En 1668, le Fribourgeois François-Pierre von der Weid établit la première carte imprimée du Canton de Fribourg. Au cours de sa vie, par pure passion, il réalisera plus d’une soixantaine de plans et de cartes. Seule la mort mettra un terme à sa frénésie d’arpenteur. 350 ans plus tard, Marino Maggetti rend hommage à ce pionnier de la topographie fribourgeoise.
Bien qu’assez précise, la carte du Canton de François-Pierre von der Weid (1614-1688) n’a rien à voir avec une carte géographique moderne: les routes ne sont pas dessinées, le Nord se trouve au bas de la carte, la légende fait défaut et – détail insupportable aux yeux des Vaudois – le lac Léman se nomme lac de Genève. Autant de tares qui n’ont rien eu de rédhibitoire, puisque cette carte restera sans égale pendant près de deux siècles, avant de sombrer dans un oubli quasi total.
Un bailli peu casanier
C’est Marino Maggetti, professeur au Département des géosciences à la retraite, qui est venu sauver François-Pierre von der Weid, son auteur, des oubliettes du passé: «Il a été bailli à Estavayer-le-Lac de 1652 à 1657, puis commissaire général du Canton de Fribourg 1659-1673, une fonction qui correspondrait de nos jours à géomètre cantonal.

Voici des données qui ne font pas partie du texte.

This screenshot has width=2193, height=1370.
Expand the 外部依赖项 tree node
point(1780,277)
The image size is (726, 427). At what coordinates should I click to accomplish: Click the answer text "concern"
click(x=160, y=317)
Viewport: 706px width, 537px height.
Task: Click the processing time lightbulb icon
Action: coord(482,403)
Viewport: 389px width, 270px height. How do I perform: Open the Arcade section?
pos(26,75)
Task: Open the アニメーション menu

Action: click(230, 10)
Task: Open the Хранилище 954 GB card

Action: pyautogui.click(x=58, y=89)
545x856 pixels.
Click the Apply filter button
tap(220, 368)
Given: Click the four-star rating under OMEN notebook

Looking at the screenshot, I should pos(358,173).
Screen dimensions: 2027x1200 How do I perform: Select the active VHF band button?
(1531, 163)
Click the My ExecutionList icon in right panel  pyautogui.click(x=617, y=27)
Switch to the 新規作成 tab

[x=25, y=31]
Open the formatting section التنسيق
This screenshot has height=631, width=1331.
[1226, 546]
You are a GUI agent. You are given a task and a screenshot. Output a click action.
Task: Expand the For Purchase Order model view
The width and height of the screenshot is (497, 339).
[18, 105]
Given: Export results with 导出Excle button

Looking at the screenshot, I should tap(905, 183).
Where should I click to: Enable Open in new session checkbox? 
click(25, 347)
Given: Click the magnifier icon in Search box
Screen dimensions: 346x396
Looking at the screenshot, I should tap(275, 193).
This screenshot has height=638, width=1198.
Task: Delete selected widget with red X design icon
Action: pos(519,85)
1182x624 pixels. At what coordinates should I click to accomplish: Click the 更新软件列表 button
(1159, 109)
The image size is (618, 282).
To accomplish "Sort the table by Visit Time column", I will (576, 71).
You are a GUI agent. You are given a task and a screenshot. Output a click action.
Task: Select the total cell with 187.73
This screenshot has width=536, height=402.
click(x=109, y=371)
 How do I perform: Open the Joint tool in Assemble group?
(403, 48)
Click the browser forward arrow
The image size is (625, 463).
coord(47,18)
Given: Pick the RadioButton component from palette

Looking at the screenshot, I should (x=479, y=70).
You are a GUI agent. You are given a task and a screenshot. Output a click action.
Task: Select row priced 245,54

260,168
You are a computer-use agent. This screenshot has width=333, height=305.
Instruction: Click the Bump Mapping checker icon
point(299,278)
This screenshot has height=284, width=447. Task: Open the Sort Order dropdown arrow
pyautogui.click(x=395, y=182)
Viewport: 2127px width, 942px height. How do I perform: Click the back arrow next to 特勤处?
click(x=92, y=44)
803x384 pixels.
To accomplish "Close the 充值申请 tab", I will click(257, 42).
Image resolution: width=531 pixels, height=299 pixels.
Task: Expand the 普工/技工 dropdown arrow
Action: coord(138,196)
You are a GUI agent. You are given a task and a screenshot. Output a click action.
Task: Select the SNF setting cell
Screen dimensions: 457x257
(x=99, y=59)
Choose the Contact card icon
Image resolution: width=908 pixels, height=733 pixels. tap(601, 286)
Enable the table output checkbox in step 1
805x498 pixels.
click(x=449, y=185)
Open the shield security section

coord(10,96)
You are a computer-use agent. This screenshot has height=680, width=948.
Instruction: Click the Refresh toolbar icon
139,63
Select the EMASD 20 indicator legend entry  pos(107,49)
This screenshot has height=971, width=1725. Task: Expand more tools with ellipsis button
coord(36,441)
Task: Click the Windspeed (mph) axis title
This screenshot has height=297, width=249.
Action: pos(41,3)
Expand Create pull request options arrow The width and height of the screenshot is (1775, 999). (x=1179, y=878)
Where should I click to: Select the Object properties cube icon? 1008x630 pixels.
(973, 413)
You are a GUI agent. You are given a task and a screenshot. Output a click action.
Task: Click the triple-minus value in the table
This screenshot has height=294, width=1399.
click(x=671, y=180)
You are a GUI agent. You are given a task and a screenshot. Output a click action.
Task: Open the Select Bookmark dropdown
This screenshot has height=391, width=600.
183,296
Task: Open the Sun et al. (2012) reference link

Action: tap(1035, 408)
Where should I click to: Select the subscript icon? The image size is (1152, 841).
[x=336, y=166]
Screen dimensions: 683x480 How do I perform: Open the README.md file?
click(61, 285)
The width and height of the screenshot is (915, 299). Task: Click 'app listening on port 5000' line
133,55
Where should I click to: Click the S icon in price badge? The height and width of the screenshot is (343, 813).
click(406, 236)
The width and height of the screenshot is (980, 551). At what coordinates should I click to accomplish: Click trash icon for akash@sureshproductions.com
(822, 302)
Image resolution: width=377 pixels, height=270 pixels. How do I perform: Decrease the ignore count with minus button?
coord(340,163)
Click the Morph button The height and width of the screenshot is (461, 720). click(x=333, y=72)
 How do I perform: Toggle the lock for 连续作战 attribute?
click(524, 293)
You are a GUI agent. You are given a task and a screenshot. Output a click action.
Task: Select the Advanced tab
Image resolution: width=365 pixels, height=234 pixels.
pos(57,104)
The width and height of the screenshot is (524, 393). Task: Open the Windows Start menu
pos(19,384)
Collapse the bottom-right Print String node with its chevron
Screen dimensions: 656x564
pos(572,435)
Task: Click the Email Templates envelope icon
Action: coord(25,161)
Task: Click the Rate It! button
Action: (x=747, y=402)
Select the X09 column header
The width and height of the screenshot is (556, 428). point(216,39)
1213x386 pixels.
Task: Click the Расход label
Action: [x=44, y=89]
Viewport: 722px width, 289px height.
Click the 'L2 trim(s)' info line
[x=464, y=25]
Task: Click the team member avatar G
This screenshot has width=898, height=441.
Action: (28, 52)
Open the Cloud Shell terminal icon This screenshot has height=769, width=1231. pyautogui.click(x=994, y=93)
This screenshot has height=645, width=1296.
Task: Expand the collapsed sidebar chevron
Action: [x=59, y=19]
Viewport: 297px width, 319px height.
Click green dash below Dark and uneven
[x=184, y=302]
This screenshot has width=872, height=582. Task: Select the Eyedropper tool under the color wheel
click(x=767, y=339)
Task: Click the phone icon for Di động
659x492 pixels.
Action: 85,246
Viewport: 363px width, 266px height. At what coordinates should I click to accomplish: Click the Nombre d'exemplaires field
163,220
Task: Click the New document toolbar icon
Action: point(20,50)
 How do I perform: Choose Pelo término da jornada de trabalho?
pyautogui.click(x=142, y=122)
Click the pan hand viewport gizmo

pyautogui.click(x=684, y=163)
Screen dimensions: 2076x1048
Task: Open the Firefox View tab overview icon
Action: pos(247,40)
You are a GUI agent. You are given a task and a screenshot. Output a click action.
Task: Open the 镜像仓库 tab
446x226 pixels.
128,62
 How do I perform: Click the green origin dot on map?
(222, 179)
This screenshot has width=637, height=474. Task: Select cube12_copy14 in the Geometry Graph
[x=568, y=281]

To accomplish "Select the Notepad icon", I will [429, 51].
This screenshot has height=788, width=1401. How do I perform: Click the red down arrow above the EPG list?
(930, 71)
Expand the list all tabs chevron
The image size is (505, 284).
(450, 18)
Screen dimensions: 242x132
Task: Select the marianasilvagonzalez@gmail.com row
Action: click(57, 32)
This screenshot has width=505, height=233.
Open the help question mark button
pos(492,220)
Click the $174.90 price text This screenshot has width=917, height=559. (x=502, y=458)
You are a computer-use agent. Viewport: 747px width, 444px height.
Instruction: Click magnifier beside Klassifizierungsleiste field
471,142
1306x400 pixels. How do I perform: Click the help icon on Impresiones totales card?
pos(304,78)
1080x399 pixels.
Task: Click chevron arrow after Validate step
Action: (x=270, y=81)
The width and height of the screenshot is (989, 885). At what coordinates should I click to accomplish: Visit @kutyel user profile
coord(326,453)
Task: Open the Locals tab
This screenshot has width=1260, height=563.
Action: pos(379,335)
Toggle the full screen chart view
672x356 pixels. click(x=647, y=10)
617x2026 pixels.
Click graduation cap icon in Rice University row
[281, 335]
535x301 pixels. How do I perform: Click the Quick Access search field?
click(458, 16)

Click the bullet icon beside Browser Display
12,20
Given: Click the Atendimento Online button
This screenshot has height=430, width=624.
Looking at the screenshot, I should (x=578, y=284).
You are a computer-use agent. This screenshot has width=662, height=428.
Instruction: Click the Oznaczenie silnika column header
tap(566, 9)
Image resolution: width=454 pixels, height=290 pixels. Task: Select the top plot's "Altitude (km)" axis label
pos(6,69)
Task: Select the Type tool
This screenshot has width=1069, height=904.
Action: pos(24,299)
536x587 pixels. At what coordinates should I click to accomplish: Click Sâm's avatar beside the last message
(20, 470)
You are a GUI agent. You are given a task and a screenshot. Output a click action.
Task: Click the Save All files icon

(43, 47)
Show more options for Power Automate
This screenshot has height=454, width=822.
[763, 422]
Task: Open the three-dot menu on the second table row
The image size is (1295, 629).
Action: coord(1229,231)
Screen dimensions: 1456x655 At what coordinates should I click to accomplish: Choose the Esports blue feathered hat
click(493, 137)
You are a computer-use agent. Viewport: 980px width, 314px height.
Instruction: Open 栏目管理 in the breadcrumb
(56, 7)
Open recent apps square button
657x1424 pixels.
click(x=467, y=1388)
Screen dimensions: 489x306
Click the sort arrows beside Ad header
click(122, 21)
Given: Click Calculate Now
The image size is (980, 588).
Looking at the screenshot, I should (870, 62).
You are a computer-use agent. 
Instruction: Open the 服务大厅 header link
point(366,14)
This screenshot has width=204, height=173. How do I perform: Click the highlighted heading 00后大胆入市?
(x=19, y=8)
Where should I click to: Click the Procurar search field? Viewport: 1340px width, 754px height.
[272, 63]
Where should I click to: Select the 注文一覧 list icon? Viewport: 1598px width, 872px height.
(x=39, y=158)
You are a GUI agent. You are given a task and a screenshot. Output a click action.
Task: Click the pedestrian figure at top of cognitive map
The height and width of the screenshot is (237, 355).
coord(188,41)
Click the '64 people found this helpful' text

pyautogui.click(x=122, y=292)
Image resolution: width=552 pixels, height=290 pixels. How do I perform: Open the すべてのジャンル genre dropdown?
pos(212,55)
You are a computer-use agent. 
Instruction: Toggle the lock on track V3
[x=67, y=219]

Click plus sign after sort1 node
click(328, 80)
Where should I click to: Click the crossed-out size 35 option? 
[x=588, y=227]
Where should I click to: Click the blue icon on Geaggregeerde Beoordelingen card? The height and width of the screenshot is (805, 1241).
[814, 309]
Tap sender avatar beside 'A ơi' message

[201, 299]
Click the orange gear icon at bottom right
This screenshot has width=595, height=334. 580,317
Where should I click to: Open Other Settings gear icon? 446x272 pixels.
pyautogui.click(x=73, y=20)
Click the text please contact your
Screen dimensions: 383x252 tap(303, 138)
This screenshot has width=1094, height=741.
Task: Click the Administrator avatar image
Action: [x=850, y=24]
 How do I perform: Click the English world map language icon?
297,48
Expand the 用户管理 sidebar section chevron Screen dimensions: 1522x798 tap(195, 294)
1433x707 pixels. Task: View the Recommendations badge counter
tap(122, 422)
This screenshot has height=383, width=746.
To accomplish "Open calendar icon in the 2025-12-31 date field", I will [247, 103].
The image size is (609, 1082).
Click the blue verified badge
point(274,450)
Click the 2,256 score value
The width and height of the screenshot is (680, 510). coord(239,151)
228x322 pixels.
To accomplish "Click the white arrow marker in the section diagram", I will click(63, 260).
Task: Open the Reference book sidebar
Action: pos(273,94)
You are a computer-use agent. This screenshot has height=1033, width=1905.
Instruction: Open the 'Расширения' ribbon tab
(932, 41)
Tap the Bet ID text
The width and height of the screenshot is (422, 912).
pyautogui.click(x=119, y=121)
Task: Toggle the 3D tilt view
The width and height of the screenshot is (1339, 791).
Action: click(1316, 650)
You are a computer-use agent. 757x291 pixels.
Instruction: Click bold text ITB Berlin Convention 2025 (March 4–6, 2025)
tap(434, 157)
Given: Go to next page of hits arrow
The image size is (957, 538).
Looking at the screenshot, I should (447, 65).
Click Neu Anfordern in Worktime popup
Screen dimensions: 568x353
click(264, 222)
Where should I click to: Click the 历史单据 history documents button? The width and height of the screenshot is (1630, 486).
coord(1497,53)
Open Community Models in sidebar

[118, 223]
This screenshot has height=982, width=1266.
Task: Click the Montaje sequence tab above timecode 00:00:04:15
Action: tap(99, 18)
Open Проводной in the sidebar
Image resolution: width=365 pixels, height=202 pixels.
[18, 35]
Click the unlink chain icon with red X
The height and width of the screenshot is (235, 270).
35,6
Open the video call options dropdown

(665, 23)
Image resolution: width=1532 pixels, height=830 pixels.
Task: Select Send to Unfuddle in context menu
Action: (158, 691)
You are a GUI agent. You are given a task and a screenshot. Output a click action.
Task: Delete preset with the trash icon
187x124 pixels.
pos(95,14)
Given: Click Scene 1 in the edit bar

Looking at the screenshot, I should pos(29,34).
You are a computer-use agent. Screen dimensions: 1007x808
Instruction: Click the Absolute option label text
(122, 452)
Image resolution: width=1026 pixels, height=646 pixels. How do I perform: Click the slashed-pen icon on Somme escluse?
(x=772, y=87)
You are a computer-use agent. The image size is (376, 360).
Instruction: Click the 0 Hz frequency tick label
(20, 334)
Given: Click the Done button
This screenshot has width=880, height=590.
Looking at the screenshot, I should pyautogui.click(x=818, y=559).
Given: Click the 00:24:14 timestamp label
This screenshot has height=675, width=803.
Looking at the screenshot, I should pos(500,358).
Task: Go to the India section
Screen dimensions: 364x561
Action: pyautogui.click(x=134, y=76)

Il a dressé de très nombreux plans et cartes, en se rendant lui-même sur le terrain, à pied ou à cheval, chose inimaginable à l’époque pour un homme de sa condition.» Marino Maggetti masque mal sa sympathie pour son homologue du XVIIe siècle. Entre amoureux des cartes, on se comprend. «Il était un peu fada. Je suppose qu’il a tout financé lui-même, notamment les plaques de cuivre qui serviront à l’impression de la carte.» Un travail de passionné qui n’a pas eu l’heur d’emballer les autorités fribourgeoises. Loin de s’en offusquer, von der Weid dresse encore des dizaines de plans cadastraux et, peu avant de passer sa chaîne d’arpenteur à gauche, trouve encore le temps de mesurer la largeur du lac de Neuchâtel, entre Estavayer et Gorgier. Par ses calculs, il parvient à une largeur de 8,3 km, contre 7,5 km en réalité. Pas mal!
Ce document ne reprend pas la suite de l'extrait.